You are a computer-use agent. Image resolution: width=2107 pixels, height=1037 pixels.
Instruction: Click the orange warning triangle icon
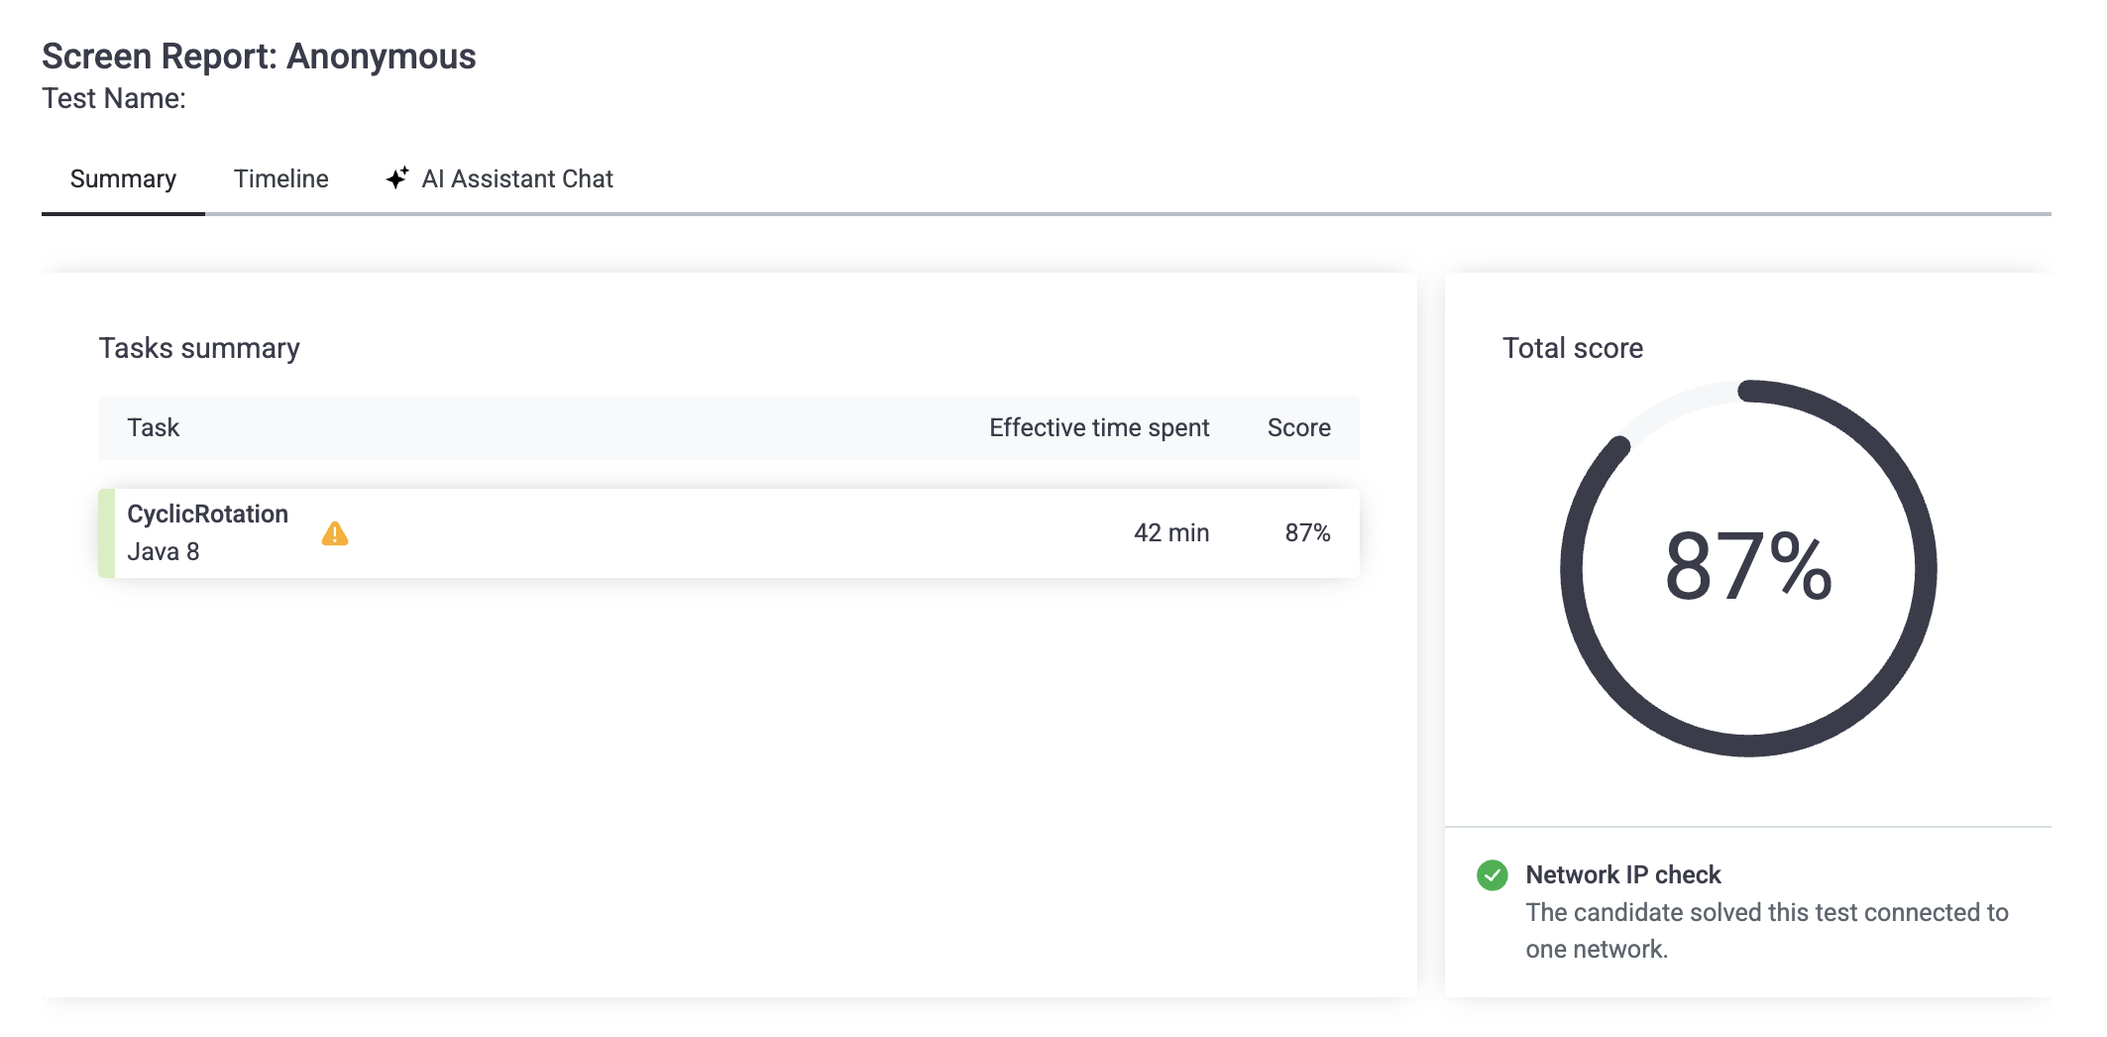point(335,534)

§ §

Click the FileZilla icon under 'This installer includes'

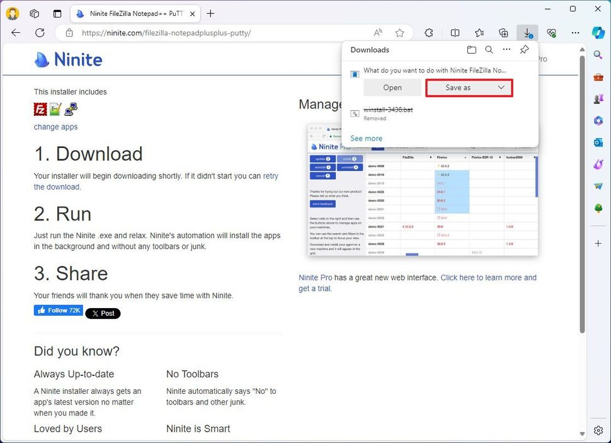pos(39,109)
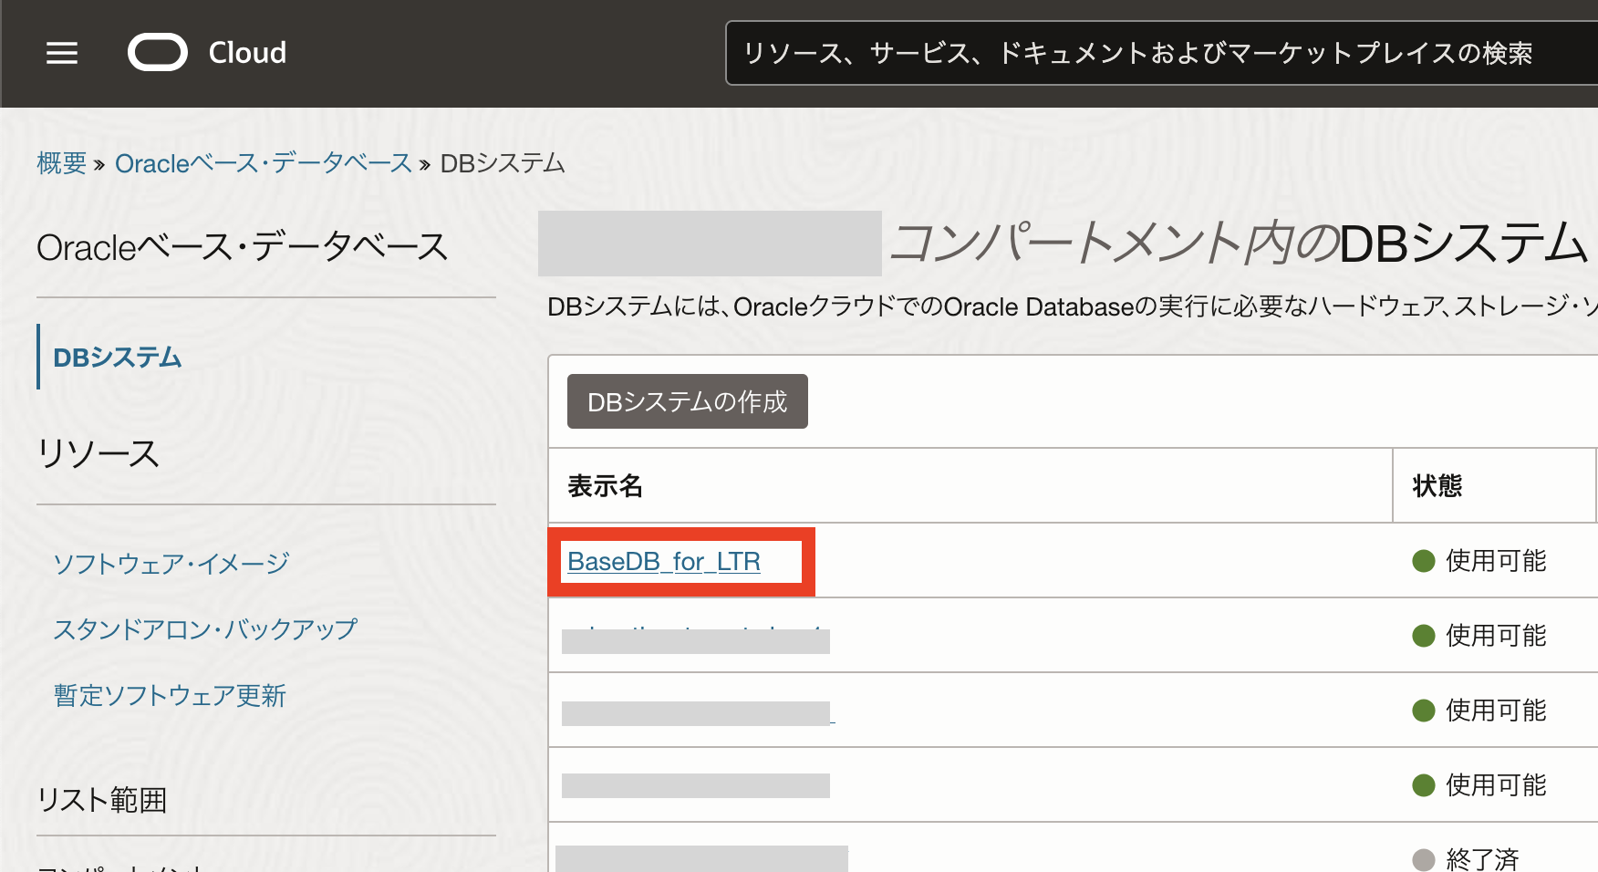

§ §

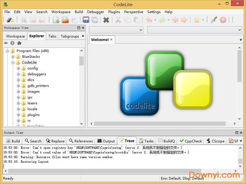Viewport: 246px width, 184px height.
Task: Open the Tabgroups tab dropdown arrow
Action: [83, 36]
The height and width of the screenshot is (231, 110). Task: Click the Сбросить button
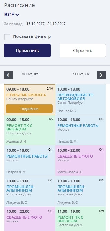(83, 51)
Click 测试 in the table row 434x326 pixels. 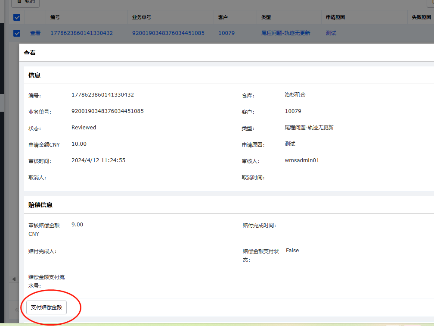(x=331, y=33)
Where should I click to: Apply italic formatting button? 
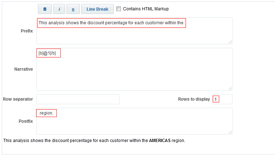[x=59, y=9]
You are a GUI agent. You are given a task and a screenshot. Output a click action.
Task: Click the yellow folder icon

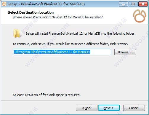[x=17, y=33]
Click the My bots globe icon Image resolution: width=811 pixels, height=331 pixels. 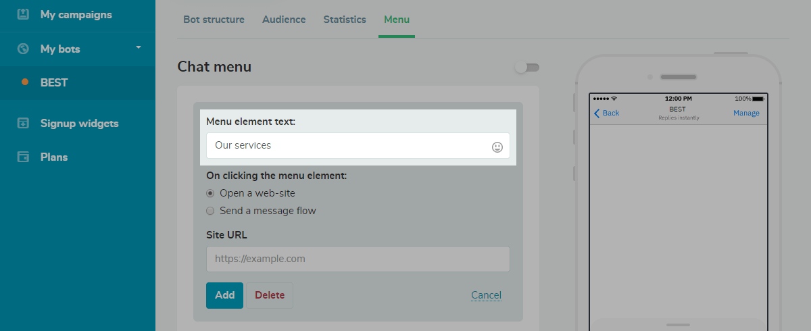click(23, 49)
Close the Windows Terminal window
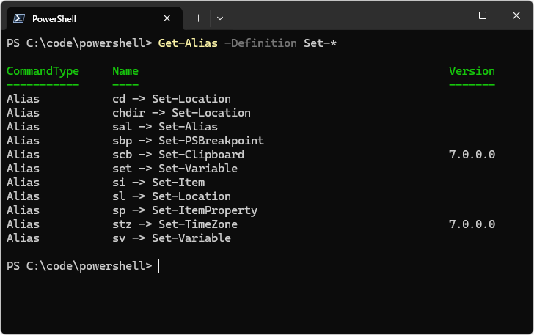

§ §

# Exercise aim:
Whenever "agent" occurs in a line above, copy that line.

# Result for this exercise:
You are a computer-use agent. Image resolution: width=2107 pixels, height=1037 pixels.
You are a GUI agent. You are given a task and a screenshot. Output a click action.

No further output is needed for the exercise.